Seulement deux ans après sa dernière œuvre, Michel Hazanavicius signe un retour en grande pompe ! Film d’ouverture du Festival de Cannes 2022, Coupez ! est l’adaptation pour le public francophone du très ludique Ne Coupez pas !, film japonais sans prétention sorti en 2017. Diffusé simultanément sur la Croisette et dans les salles de l’Hexagone, il est sans conteste la sensation du début du Festival. Contrairement à son prédécesseur nippon, le film peut, ici, s’entourer d’un casting assez costaud incluant Bérénice Béjo, Romain Duris, Jean-Pascal Zadi, Grégory Gadebois ou bien encore Finnegan Oldfield – liste non exhaustive. Détracteurs d’humour potache, abstenez-vous. Coupez ! vous plonge dans un récit hyperactif au rythme comique bien inégal mais qui ne manque pas de toucher juste par certains éclats.
Une équipe de cinéma se retrouve dans un bâtiment désaffecté pour finaliser la production d’un film de zombies bas-budget. Comédiens à bout, techniciens fatigués, seul le réalisateur semble porter le projet à bout de bras, s’emportant jusqu’à l’excessif. Mais le tournage se retrouve perturbé quand de vrais morts-vivants apparaissent…
Une adaptation (trop) fidèle ?
Si le public français s’amuse à prendre de haut nos camarades outre-Atlantique et leur culture du remake (The Dinner, The Upside…), nous voici empêtrés dans la même situation. En 2017, Ne Coupez pas ! fait beaucoup parler de lui dans le cercle cinéphile, notamment car il est diffusé dans un grand nombre de festivals – dont chez nous à Gérardmer. Mais en dehors de cette sphère, le film ne prend pas vraiment. On compte près de 2000 entrées sur notre territoire, un score dérisoire en somme. Dans ce contexte, Hazanavicius part déjà gagnant pour séduire le public francophone qui se laissera surprendre par l’intelligence et l’aspect ludique du scénario et de la mise en scène. De ce postulat, il s’accroche à ce qui a fait la force de l’original : c’est-à-dire tout.

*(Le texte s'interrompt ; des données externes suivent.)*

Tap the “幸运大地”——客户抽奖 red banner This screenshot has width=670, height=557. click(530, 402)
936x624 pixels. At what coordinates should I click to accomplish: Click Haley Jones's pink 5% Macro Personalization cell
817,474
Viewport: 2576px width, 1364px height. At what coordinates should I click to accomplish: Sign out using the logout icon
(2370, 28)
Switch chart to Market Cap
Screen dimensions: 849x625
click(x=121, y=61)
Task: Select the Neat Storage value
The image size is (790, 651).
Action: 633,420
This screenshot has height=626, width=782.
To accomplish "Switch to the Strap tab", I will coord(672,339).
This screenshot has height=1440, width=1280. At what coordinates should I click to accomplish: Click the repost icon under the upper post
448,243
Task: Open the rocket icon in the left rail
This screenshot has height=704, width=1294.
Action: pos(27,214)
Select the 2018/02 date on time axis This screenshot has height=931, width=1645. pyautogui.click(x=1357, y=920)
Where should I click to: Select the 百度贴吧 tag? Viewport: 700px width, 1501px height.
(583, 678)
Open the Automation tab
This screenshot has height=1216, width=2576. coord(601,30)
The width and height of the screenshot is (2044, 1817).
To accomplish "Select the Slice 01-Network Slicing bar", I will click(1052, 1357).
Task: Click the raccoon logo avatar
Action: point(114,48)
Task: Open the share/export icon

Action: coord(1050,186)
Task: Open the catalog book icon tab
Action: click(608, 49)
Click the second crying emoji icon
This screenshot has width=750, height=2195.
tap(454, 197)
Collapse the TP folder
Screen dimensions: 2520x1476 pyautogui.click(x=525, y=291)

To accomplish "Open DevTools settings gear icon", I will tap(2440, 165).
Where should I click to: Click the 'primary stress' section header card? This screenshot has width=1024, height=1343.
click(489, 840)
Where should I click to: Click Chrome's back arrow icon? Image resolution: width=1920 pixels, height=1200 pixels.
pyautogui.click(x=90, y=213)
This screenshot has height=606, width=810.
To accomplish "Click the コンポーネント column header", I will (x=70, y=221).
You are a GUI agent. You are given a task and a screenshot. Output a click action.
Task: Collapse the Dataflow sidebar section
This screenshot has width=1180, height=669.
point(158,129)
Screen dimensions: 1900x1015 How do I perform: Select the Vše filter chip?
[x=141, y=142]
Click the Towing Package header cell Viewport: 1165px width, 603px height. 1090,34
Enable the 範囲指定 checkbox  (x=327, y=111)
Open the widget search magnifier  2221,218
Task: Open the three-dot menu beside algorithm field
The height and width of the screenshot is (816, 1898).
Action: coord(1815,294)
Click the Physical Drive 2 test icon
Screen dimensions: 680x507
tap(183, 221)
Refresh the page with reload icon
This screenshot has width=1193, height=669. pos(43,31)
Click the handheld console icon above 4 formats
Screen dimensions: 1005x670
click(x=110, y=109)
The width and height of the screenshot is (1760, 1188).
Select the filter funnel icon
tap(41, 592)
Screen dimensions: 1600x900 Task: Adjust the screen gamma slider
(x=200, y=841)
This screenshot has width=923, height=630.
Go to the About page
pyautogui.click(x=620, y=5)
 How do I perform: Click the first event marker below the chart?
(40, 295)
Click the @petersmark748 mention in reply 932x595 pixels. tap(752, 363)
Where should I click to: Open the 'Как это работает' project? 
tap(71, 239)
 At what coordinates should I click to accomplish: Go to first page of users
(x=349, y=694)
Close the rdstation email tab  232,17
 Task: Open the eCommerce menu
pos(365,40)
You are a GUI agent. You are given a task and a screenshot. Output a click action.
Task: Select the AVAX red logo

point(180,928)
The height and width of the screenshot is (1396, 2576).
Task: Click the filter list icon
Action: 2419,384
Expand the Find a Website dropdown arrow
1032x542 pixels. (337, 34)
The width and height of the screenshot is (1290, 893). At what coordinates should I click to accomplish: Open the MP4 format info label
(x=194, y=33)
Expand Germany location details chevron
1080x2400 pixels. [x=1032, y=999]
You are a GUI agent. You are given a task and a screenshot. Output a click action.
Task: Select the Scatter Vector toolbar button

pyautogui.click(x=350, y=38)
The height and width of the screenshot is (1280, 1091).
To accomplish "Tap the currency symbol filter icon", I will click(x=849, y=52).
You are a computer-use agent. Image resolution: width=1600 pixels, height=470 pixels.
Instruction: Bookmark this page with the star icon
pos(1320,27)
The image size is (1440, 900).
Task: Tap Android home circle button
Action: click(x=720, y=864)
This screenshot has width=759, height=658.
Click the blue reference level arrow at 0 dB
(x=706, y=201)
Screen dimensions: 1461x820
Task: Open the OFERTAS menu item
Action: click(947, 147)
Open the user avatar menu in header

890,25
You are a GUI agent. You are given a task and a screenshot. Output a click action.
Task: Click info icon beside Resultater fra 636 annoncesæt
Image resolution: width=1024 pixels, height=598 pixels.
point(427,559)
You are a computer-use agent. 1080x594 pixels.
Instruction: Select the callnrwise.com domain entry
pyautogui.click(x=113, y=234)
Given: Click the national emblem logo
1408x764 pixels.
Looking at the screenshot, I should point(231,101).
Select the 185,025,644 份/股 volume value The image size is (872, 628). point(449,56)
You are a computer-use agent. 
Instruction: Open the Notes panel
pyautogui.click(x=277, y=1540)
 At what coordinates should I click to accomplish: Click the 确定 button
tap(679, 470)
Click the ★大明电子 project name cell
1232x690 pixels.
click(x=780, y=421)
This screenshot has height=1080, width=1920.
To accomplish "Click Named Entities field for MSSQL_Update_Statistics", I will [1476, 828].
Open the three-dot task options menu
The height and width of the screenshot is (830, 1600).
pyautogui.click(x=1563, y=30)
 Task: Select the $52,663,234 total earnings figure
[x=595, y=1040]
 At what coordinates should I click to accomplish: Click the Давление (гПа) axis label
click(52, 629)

Ctrl C + Ctrl V. Le cinéaste s’attarde sur tous les détails pour les rendre exactement conformes au film de Shin’ichirô Ueda. De la manière de filmer ses acteurs aux gags de situation, tout est conservé. Sans surprise, le tempo comique fonctionne comme il avait fonctionné cinq ans auparavant. Le film s’autorise donc un hommage vibrant au matériau de base, en lui faisant explicitement référence et en réintroduisant par exemple l’actrice Yoshiko Takehara. Le récit joue de cet aspect « méta » mais semble tout autant en pâtir, notamment dans sa note d’intention. Mention spéciale à l’un des seuls ajouts originaux : le personnage de Jean-Pascal Zadi, qui ne manque pas de faire rire lors de ses (trop rares) apparitions.
L’intention
À la sortie de la première séance du film, déjà deux camps s’opposent. D’un côté, les spectateurs qui ont passé un joli moment de comédie et se sont laissé surprendre par la tournure d’un récit en trois parties. De l’autre – plus cinéphile –, ceux qui se pose des questions sur l’intérêt d’un film identique à celui découvert cinq années auparavant et les intentions du cinéaste. Hazanavicius revient ici à son début de carrière (notamment chez Les Nuls), plongeant dans la comédie grasse aux comiques de situation bien ficelés. Sans mauvaise foi, tout cela fonctionne dans Coupez !. Mais il n’est ici que faiseur et pas vraiment créateur.
Toutefois, ce qui questionne essentiellement, c’est la crédibilité du message et de l’intention face à un budget qui est 181 fois supérieur à celui du film original (4 millions d’euros face à 22 000). Quand Shin’ichirô Ueda rend hommage à la série B et à la débrouille, c’est littéralement ce que le film expérimente au cours de son tournage. De son côté, Coupez ! ne peut s’en vanter. Avec un budget correct, des acteurs et actrices professionnels et un réalisateur oscarisé, le film a davantage des airs de parodie. Si ce n’est pas l’intention originale, c’est malheureusement la direction que prend le film dès sa seconde partie (la première étant maitrisée avec brio).
Coupez ! vient malgré lui relancer un débat sans fin sur la pertinence des remakes. Le film réussit sans difficulté ce qu’il entreprend et reste plaisant à regarder. Mais si Coupez ! n’a rien de nouveau à apporter – à part le fantastique Jean-Pascal Zadi –, a-t-il une raison d’exister ? Accordons-lui au moins le crédit d’avoir réussi à faire parler du film original, qui mérite lui aussi toute votre attention.